Text segment -
:::
IO-Uring Archive on lore.kernel.org
 help / color / Atom feed
* Re: [PATCH v5 1/7] mm: pass task and mm to do_madvise
       [not found] ` <20200214170520.160271-2-minchan@kernel.org>
@ 2020-02-14 17:25   ` Jann Horn
  2020-02-14 18:22     ` Jens Axboe
  0 siblings, 1 reply; 5+ messages in thread
From: Jann Horn @ 2020-02-14 17:25 UTC (permalink / raw)
  To: Minchan Kim, Jens Axboe, io-uring
  Cc: Andrew Morton, LKML, linux-mm, Linux API, Oleksandr Natalenko,
	Suren Baghdasaryan, Tim Murray, Daniel Colascione, Sandeep Patil,
	Sonny Rao, Brian Geffon, Michal Hocko, Johannes Weiner,
	Shakeel Butt, John Dias, Joel Fernandes, sj38.park,
	Alexander Duyck

+Jens and io-uring list

On Fri, Feb 14, 2020 at 6:06 PM Minchan Kim <minchan@kernel.org> wrote:
> In upcoming patches, do_madvise will be called from external process
> context so we shouldn't asssume "current" is always hinted process's
> task_struct.
[...]
> [1] http://lore.kernel.org/r/CAG48ez27=pwm5m_N_988xT1huO7g7h6arTQL44zev6TD-h-7Tg@mail.gmail.com
[...]
> diff --git a/fs/io_uring.c b/fs/io_uring.c
[...]
> @@ -2736,7 +2736,7 @@ static int io_madvise(struct io_kiocb *req, struct io_kiocb **nxt,
>         if (force_nonblock)
>                 return -EAGAIN;
>
> -       ret = do_madvise(ma->addr, ma->len, ma->advice);
> +       ret = do_madvise(current, current->mm, ma->addr, ma->len, ma->advice);
>         if (ret < 0)
>                 req_set_fail_links(req);
>         io_cqring_add_event(req, ret);

Jens, can you have a look at this change and the following patch
<https://lore.kernel.org/linux-mm/20200214170520.160271-4-minchan@kernel.org/>
("[PATCH v5 3/7] mm: check fatal signal pending of target process")?
:::
Supplied material -

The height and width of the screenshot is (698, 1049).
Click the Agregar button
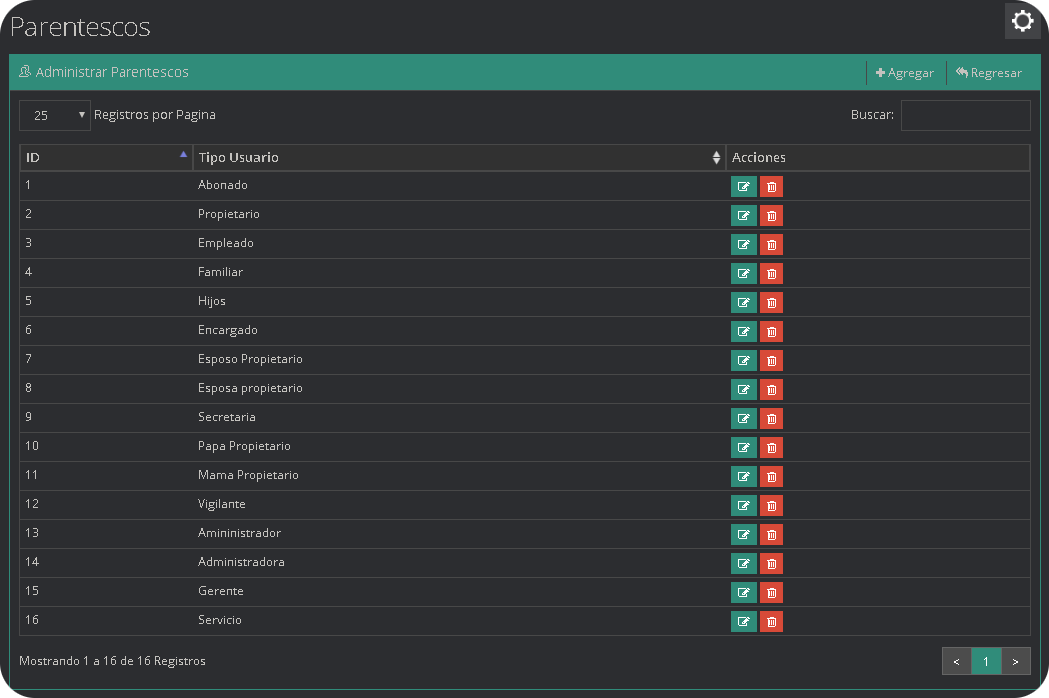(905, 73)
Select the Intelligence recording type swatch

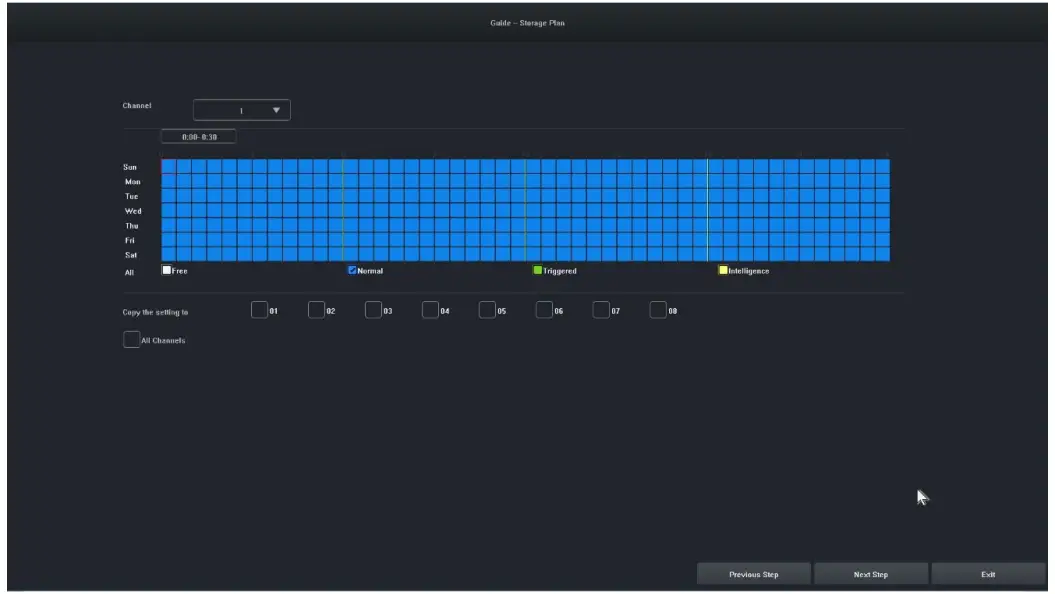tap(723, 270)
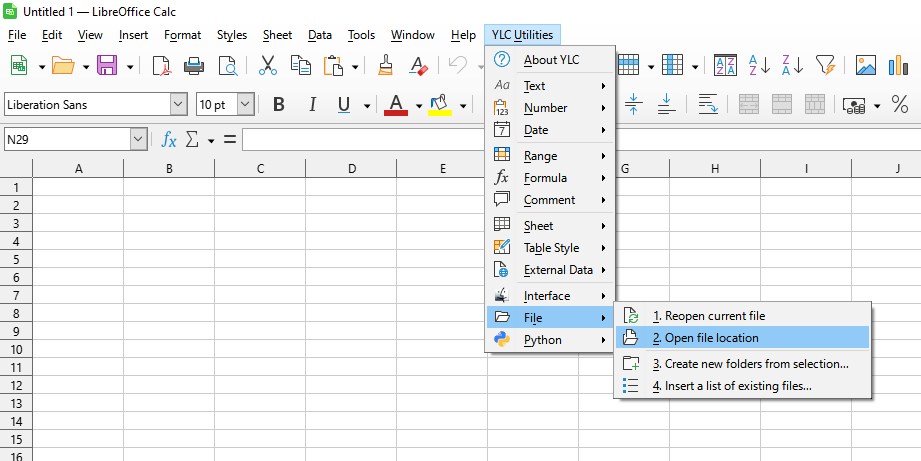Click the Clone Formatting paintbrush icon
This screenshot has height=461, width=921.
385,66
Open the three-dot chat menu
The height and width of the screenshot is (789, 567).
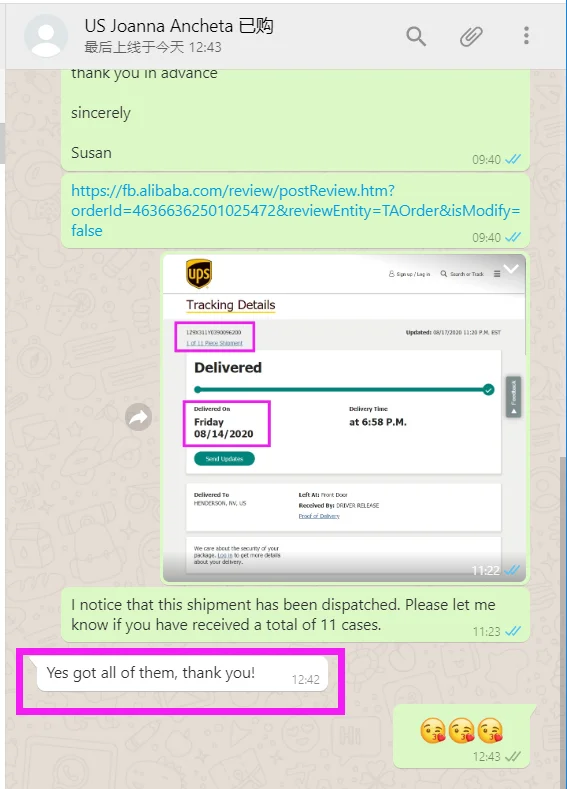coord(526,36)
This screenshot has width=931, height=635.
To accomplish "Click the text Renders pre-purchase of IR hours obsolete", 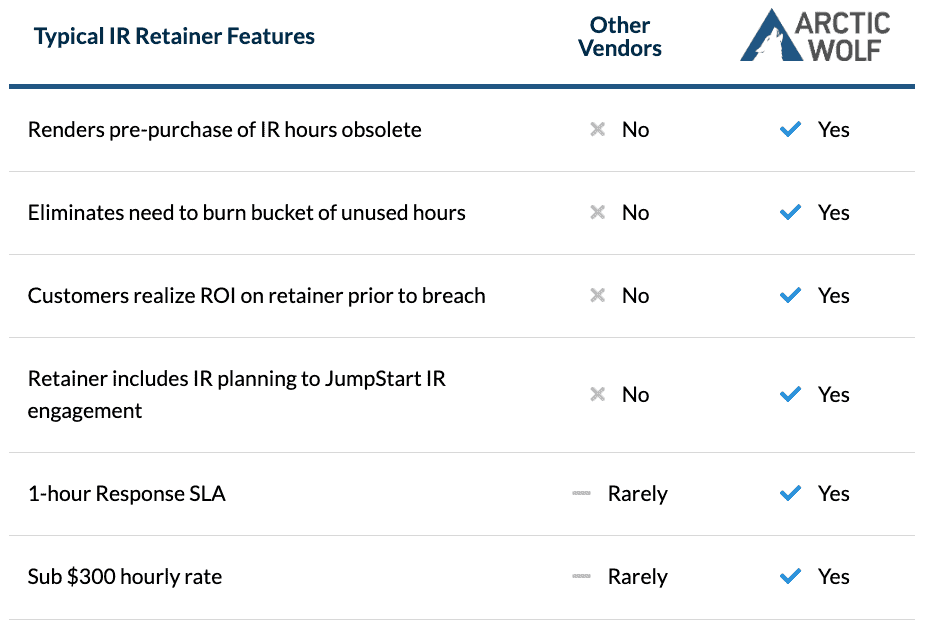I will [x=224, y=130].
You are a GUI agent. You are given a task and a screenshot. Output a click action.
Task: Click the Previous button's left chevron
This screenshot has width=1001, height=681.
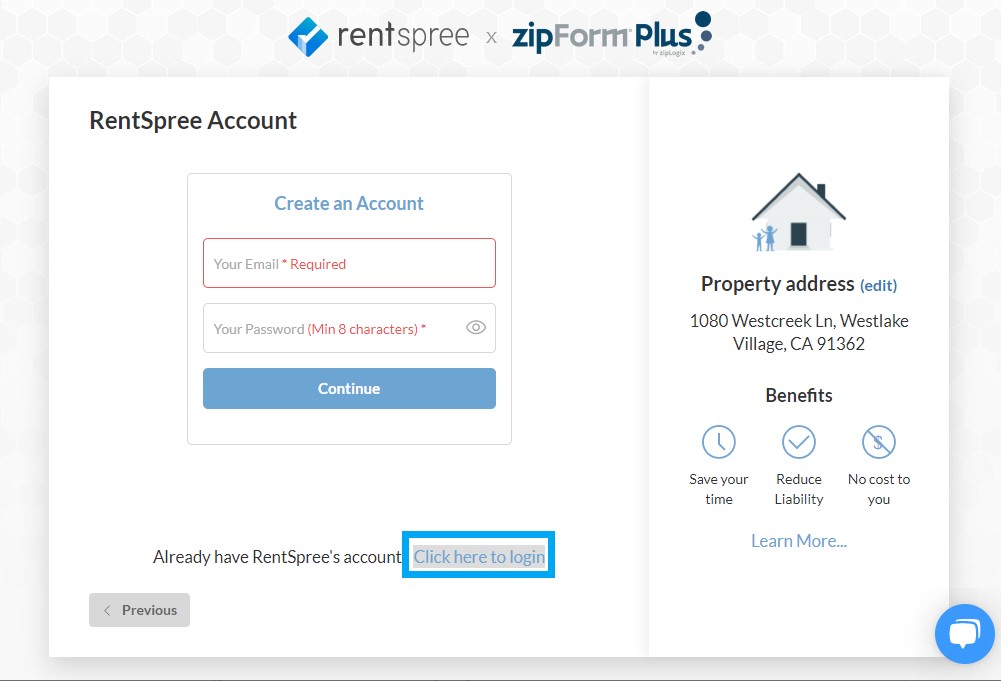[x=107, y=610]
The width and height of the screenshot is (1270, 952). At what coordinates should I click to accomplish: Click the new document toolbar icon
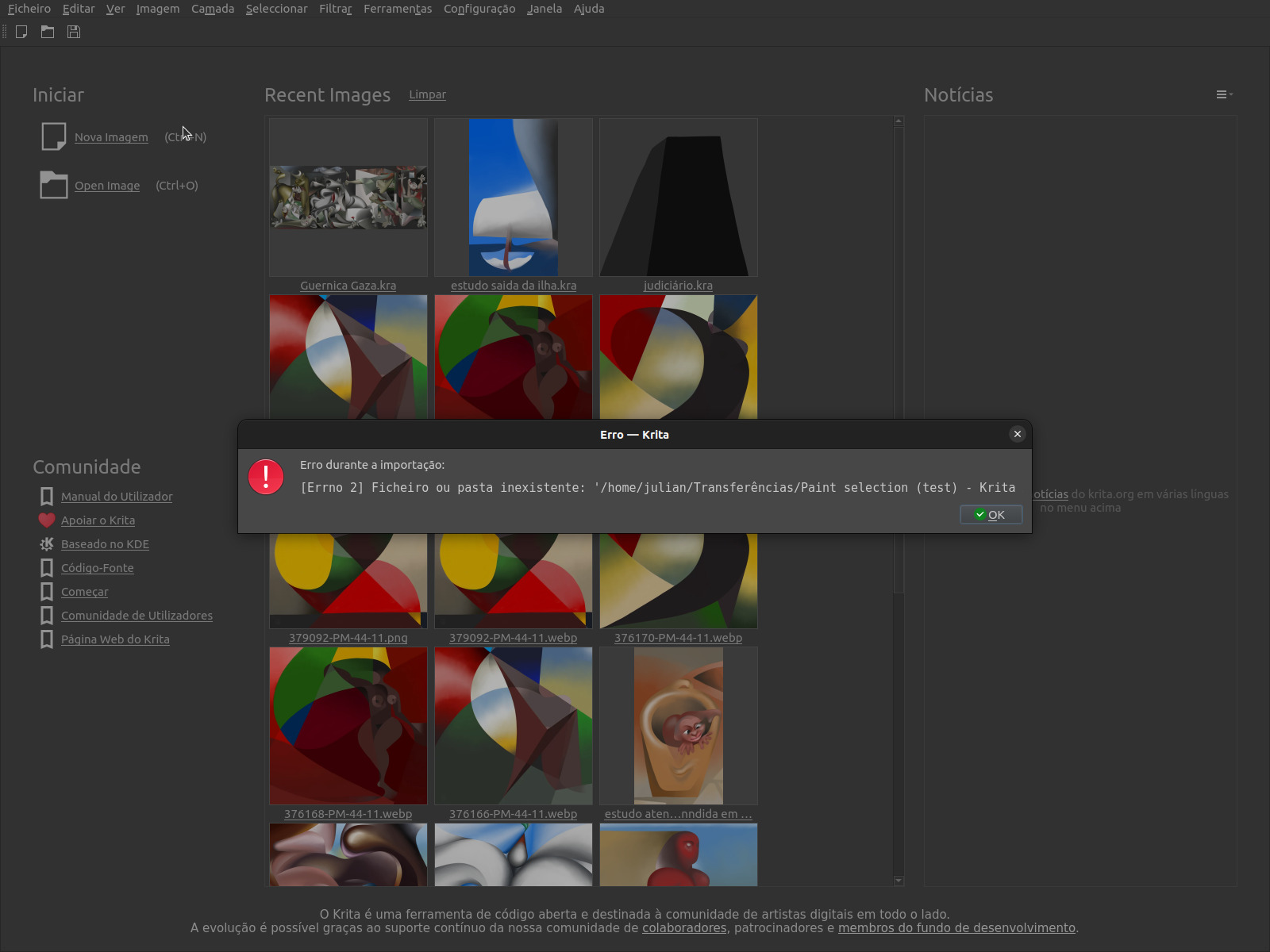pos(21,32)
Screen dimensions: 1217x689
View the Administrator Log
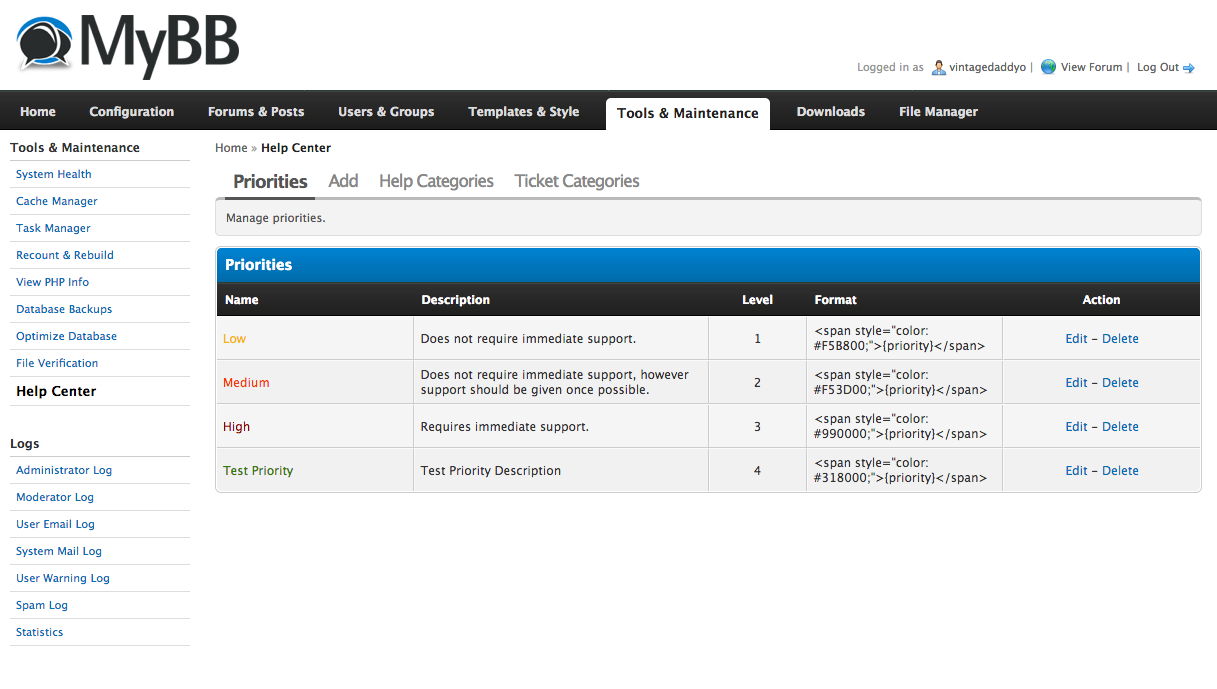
:::
The problem -
Write out, word for word, the part of the patch thread between "IO-Uring Archive on" and "(permalink / raw)", inclusive. The rows come from a separate source.

Result for this exercise -
IO-Uring Archive on lore.kernel.org
 help / color / Atom feed
* Re: [PATCH v5 1/7] mm: pass task and mm to do_madvise
       [not found] ` <20200214170520.160271-2-minchan@kernel.org>
@ 2020-02-14 17:25   ` Jann Horn
  2020-02-14 18:22     ` Jens Axboe
  0 siblings, 1 reply; 5+ messages in thread
From: Jann Horn @ 2020-02-14 17:25 UTC (permalink / raw)